If you live anywhere but Florida, the thought of going to the beach in a pair of boardshorts today probably sounds crazy, but here in central Florida it’s going to be a beach weekend, and our little island will be crowded with young men like the guys in today’s photo posts. You can be sure I’ll be down there myself 😉
I slept in a bit late this morning, but I still took a three-mile walk on the beach, and conditions down there were just beautiful. The temperature’s in the low 70’s, there’s no wind, and the sun is shining, a perfect winter day. I wore shoes, a t-shirt and track pants, but I could have worn shorts and gone barefoot. What a great day.
Have a look at the photo to the left. I know it’s not a professional image, but I like the way the photographer caught the wave in the background, just as it’s about to break. The color of the water is just what ours looks like at the beach down the street. Oh, and the young man is pretty cute.
Today will be a typical Friday for me. I’ll work on edits for the rest of the morning. My boyfriend’s done with school at noon, so we’ll share lunch together, and then we’ll visit the YMCA for a workout and lap-swimming. He’s not working tonight, so we’ll have a relaxing evening at home, maybe build a blaze in our patio fire pit.
All right, as promised, here is the fourth excerpt from my short story, Dream Boy. As always, it comes with a caveat: Dream Boy contains explicit content involving sexual activity between adult gay males. If this sort of thing offends you then you shouldn’t read excerpts from Dream Boy.

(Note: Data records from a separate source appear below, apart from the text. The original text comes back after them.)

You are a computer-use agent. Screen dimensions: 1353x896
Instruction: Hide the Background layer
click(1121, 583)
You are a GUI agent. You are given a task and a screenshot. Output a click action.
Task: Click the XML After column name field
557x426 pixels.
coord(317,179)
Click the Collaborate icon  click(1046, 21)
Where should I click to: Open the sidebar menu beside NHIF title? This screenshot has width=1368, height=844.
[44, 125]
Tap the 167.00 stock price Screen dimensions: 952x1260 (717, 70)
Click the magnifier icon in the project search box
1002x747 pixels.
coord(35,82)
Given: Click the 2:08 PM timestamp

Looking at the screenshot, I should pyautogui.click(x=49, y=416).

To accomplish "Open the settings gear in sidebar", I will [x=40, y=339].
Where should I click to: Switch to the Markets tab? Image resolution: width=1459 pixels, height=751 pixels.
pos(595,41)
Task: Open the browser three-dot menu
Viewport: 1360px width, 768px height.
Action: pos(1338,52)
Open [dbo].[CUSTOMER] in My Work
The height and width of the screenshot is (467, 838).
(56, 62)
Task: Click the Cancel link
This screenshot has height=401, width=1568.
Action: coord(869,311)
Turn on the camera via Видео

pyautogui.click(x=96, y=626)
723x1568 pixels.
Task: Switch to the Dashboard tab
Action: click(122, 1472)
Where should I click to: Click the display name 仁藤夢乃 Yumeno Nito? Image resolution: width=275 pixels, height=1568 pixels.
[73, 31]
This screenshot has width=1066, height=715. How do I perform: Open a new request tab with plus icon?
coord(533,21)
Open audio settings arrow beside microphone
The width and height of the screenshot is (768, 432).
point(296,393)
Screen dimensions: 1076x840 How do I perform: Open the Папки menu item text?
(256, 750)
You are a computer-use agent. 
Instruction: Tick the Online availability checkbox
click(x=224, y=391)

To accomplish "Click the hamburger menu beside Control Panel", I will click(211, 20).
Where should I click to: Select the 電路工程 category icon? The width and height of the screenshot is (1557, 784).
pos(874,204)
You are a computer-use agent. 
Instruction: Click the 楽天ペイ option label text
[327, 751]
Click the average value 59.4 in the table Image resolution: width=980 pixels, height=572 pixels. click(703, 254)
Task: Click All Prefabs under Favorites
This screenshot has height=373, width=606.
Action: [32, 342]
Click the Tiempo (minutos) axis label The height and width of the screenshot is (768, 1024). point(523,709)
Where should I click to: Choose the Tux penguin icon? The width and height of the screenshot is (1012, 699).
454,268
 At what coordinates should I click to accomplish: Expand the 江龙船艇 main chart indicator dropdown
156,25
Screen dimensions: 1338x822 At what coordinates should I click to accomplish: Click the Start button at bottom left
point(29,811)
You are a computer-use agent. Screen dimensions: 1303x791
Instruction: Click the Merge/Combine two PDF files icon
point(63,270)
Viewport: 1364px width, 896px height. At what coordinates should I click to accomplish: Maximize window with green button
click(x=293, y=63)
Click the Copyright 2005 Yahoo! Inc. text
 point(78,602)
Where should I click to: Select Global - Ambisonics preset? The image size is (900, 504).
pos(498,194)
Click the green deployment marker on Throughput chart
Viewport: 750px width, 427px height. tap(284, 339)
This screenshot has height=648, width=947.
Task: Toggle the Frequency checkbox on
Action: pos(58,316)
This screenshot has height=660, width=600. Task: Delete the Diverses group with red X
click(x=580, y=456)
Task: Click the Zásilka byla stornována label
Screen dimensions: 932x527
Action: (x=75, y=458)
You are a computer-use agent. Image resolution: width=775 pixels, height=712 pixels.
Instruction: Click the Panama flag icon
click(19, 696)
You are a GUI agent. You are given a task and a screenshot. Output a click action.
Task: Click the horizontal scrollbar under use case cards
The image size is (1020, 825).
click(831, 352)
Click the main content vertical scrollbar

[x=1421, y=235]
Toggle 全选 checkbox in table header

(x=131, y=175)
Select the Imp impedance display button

Dream Boy, copyright Martin Delacroix 2013
A half hour later, Riley lay naked upon his stomach, weeping into my cubicle’s scrawny pillow. I stroked his spine with a fingertip. “It’s okay,” I said; “you’re nervous, is all.”
“It’s more than that: something is wrong with me.”
“I don’t like being touched.”
When I asked why, he said, “It would take a while to explain.”
I placed a hand on his shoulder and his muscles tensed. “Tell me,” I said, “why you came to my cubicle tonight?”
Sniffling, he rested the side of his face against the pillow. I saw him in profile. “You looked like a nice person,” he said. “I figured you’d be . . . gentle.”
I ran my fingers through Riley’s hair.
Turning onto his side, he bent an elbow and looked at me while wiping his eyes with the heel of his hand. “I’m sorry if I disappointed you. Who wants a guy who can’t get stiff?”
A short time before, I had knelt between his knees. I took him into my mouth—I sucked and slurped as best I knew how—but nothing happened. Riley’s cock remained as limp as a dishrag.
“Maybe you need to relax,” I said, “get used to the person you’re with.”
Rubbing the tip of his nose with a knuckle, he didn’t say anything.
“Have you tried before?” I asked Riley. “I mean, with other men?”
He nodded. “There’s a park near my house where guys meet.”
He described it, and I knew the one he spoke of; I’d visited there a few times myself, but I could not imagine Riley standing among clumps of saw palmettos with his pants around his ankles, while some fellow licked Riley’s nuts and tried to get him hard.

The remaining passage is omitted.